The DEA did not respond to multiple requests for comment. In the RFP, the agency said it was required by law to maintain “comprehensive, detailed, accessible, and timely prescription, pharmacy, and prescriber information.”

Much of the data mining the agency is planning appears to go beyond the prescription data that is currently covered by PDMPs.  For example, the DEA wants to know the distance patients travel to see their doctors and pharmacies; whether patients living at the same address are getting the same drugs; whether a patient pays in cash for their medications; and whether a patient is getting a combination of opioids and benzodiazepines to treat their pain and anxiety.

“This DEA program will increase the fear associated with prescribing and dispensing controlled medications, making it even more difficult for people with pain, opioid use disorder, anxiety, insomnia, and ADHD to access individualized treatment. More such patients will be left in despair. It’s as though the federal government is unaware or does not care that the U.S. is in the midst of a suicide epidemic,” Barnes told PNN. 

‘Appalling for People’s Health’

The software contractor is also expected to provide DEA with a list of top prescribers and pharmacies that are writing and filling prescriptions for fentanyl, oxycodone, hydrocodone, buprenorphine and other opioids. The inclusion of buprenorphine is troubling to substance abuse treatment experts, because it is a primary ingredient of Suboxone. 

“The impact of including buprenorphine will be appalling for people’s health,” said Dr. Hannah Cooper, the chair of substance use disorder research at Emory University. Cooper fears the DEA surveillance program would make doctors and pharmacies reluctant to supply Suboxone to patients who need addiction treatment. 

“The idea that patient-level data is available to the DEA is quite frightening.
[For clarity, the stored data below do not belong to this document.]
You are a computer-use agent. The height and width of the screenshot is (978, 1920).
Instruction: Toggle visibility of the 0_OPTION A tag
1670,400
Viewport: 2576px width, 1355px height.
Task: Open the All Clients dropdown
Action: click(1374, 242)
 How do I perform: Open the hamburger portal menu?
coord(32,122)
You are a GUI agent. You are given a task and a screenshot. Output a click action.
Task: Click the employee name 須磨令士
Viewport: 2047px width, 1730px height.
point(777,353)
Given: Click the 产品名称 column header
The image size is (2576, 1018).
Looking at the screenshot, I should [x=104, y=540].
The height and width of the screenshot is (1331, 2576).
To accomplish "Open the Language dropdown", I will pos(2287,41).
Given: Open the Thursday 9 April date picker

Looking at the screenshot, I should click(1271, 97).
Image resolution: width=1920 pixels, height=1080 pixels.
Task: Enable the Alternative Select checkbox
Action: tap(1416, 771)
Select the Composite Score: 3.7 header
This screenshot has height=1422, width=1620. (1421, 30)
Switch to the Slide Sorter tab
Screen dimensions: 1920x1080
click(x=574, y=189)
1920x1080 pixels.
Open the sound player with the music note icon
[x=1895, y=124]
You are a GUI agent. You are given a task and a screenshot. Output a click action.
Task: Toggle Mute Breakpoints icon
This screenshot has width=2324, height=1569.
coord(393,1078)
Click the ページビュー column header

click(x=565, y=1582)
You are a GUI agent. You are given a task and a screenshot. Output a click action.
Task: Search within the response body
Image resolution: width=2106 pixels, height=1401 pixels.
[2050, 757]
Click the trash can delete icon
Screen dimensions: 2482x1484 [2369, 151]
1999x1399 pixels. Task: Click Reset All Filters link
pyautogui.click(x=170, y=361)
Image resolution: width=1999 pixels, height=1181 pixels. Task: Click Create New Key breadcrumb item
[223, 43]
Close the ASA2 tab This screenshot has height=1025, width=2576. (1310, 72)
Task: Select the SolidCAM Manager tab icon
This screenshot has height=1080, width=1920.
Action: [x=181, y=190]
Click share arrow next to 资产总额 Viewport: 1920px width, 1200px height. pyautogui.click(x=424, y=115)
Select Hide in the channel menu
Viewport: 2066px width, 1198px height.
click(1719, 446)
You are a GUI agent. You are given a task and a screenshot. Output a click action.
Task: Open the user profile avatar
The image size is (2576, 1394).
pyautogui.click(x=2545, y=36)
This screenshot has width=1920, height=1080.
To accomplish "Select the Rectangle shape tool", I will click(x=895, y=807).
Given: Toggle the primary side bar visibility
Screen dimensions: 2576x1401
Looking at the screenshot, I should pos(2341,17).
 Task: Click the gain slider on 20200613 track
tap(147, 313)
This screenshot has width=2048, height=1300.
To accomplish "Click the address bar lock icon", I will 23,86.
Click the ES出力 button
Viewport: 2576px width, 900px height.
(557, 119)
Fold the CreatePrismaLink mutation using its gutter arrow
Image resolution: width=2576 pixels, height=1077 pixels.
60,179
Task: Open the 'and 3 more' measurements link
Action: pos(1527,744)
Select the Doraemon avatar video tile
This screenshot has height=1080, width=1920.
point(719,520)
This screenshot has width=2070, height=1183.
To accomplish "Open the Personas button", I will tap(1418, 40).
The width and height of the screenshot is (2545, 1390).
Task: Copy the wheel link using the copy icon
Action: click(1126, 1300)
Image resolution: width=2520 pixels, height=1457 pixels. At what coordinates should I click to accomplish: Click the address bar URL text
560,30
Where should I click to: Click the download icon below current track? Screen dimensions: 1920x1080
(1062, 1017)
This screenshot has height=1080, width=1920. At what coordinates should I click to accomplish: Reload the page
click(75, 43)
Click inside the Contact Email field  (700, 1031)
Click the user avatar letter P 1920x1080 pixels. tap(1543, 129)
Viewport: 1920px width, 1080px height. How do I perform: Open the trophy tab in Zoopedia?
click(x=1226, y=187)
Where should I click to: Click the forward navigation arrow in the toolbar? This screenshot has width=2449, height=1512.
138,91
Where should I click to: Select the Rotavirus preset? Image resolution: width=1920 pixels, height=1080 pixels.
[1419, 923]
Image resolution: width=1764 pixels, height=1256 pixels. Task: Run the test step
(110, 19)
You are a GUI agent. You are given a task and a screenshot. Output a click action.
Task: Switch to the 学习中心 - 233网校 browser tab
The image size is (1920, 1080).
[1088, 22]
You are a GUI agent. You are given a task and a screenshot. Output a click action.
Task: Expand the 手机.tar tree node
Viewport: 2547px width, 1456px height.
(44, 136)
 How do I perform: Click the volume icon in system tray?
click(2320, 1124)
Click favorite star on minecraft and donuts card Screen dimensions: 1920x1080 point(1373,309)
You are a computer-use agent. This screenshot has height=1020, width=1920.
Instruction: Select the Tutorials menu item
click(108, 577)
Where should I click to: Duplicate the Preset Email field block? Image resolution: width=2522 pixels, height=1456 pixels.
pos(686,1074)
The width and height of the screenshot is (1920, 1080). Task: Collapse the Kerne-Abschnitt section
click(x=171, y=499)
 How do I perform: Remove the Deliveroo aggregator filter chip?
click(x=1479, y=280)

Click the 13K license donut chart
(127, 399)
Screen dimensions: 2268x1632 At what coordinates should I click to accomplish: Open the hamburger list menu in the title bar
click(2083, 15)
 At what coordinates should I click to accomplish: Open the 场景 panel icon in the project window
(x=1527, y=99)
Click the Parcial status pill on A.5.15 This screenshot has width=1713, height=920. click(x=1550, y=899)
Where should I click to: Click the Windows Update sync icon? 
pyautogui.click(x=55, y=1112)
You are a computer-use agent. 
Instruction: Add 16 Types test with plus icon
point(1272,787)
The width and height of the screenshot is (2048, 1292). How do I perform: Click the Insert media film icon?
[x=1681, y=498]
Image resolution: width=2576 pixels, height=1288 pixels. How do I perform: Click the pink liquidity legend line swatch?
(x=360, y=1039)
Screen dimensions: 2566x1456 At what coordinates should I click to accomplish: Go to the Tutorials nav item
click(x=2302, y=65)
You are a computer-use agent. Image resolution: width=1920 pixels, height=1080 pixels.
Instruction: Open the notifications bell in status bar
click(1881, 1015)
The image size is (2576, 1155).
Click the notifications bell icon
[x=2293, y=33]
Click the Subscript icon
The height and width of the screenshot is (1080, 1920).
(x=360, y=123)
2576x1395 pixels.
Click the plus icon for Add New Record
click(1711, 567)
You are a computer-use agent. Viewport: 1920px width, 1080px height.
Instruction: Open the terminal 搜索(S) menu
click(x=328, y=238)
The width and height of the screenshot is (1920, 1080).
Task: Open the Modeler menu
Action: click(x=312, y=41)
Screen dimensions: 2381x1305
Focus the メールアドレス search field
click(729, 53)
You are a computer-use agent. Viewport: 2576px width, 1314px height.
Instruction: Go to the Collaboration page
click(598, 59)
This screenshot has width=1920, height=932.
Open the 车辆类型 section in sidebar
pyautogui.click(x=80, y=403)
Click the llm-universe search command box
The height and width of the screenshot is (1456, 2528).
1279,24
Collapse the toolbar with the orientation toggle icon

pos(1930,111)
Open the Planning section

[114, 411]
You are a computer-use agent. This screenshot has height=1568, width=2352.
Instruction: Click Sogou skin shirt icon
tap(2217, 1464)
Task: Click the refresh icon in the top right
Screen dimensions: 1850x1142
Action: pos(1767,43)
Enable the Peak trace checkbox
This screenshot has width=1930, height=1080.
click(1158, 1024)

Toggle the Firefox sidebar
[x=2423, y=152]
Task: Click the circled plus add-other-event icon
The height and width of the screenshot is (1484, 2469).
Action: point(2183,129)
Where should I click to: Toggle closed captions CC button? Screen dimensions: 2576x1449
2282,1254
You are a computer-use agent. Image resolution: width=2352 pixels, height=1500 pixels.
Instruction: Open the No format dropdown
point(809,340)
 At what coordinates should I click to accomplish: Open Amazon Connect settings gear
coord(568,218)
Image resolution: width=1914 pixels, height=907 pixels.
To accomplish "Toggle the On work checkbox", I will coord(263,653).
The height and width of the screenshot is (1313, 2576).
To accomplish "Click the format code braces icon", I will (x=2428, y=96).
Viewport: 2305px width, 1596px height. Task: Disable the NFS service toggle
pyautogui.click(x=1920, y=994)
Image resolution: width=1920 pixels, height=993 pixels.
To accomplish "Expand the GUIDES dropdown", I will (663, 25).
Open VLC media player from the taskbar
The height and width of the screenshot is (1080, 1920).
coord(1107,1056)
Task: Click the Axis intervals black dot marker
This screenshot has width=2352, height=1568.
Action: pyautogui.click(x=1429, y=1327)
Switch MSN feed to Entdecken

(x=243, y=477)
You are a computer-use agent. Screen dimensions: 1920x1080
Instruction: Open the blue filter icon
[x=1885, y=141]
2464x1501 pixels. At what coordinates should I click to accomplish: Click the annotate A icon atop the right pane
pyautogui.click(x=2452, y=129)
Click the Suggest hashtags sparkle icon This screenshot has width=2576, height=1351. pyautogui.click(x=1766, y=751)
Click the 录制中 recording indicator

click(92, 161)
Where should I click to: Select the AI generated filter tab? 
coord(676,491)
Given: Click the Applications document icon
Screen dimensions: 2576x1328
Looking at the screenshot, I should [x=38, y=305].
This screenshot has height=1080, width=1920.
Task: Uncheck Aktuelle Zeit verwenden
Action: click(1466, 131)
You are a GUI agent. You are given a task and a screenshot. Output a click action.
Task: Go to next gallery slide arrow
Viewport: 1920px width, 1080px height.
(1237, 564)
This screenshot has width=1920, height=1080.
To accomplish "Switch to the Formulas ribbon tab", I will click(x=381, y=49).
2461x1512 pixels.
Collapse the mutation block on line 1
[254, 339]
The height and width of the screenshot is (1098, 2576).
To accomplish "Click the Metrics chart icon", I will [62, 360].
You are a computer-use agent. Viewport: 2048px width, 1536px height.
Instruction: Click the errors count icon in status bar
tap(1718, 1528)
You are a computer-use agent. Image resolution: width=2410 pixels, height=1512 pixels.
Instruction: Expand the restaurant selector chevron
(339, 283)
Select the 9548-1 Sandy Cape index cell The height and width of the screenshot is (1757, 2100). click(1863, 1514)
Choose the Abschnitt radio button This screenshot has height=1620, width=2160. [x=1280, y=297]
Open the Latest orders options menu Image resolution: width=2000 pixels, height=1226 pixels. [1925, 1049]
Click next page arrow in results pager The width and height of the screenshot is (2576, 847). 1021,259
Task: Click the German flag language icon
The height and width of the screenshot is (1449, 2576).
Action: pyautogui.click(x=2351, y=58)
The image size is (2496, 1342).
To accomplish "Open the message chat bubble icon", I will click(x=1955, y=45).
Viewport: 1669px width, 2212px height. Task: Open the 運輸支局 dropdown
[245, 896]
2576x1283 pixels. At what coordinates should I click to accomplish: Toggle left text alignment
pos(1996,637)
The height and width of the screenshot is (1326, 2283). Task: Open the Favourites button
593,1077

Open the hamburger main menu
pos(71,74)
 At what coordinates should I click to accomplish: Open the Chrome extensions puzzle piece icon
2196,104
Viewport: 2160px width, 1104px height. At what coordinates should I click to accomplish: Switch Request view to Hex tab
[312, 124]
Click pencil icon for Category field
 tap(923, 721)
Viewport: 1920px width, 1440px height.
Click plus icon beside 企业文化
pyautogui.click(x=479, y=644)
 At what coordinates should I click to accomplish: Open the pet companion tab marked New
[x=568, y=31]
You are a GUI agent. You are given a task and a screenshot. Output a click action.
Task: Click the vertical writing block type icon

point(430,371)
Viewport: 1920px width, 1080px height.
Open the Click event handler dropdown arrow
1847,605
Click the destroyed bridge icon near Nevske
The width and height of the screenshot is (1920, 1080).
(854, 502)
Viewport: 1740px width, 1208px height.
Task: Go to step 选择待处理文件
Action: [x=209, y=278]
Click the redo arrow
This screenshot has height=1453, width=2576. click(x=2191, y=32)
We don’t want to make people worry that their decisions will be monitored by this highly punitive federal agency,” Cooper told Filter. “If you’ve been inhabiting a space where you’ve been persecuted by the federal government for some time, and they now have access to your private medical information, there will be tremendous consequences for population health and health equity.”

“This program will undoubtedly decrease the prescribing of controlled medications, including buprenorphine for opioid use disorder,” said Barnes. “Why in the world would the federal government, in the midst of a worsening drug-poisoning epidemic, discourage the prescribing of a medication to treat opioid use disorder and prevent opioid poisonings?”

The DEA deadline for receiving proposals from software contractors was October 20. No contract awards have been announced. The surveillance program could begin as early as December 1, 2020 and continue for a minimum of one year, with an option for up to four years. The potential cost of the program has not been disclosed.